It also describes a contentious team meal at a restaurant in France in April 2004 during which Landis objected to the fact that the management of the U.S. Postal Service team was selling bikes provided by sponsors, leaving rank-and-file riders short on basic equipment while Armstrong traveled in his own jet. Landis claims he was told that “management needed to sell the bikes to finance the doping program, as they needed cash for the doping program, and the team could not just list doping as a cost item on standard expense reports.”
Landis is seeking repayment of the roughly $30 million in U.S. Postal Service sponsorship money, which would be tripled under the law, as well as a civil penalty worth several thousands and reimbursement of his legal fees.
In addition to Armstrong, also named in the suit are are Thomas W. Weisel, a California dot.com-era millionaire, cyclist enthusiast and former owner of the U.S. Post Service team; Johan Bruyneel, the team’s former manager; William Stapleton, Armstrong’s longtime agent; and Barton Knaggs, a longtime friend and business partner of Armstrong; and their respective corporate entities, including Weisel’s Tailwind Sports, which owned the U.S. Postal Service team.
All had knowledge of the team’s systematic doping program, Landis claims, and thus were complicit in the fraud perpetuated on the federal government.
According to Chatfield, the qui tam lawyer, any one of the defendants in a whistleblower suit can be held liable for the financial damages.

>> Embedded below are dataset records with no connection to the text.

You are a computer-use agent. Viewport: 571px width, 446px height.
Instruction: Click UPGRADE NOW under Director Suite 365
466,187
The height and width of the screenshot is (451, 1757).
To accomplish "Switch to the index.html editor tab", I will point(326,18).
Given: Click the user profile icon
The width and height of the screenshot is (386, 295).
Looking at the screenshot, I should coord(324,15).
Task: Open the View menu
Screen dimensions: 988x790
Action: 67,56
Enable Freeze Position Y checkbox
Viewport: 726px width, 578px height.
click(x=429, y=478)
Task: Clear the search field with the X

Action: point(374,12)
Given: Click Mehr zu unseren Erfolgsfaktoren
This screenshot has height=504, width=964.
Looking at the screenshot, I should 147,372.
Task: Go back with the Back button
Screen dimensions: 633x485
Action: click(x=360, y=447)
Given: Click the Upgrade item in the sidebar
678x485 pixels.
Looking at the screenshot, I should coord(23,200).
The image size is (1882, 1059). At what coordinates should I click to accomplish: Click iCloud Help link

While Armstrong’s net worth has been estimated at $100 million, Weisel has the deepest pockets among the defendants. A former cyclist and San Francisco Bay area investment banker, Weisel staked the money to launch a U.S.-based cycling team capable of winning the Tour de France, secured the U.S. Postal Service sponsorship and hired Armstrong as its chief rider. Armstrong has described him as a “father figure” in the past.
Assuming the case goes forward, Armstrong and his fellow defendants might argue that the U.S. Postal Service benefitted from its relationship with a multiple-time Tour de France championship team rather than were defrauded by it.
They would likely argue that the value Postal Service realized as a result of its sponsorship should be deducted from any repayment of sponsorship funds. Under the False Claims Act, financial damages are tripled before any off-set is made against damages for financial benefits the government realized despite a fraud, which means the defendants’ final tab could still be costly.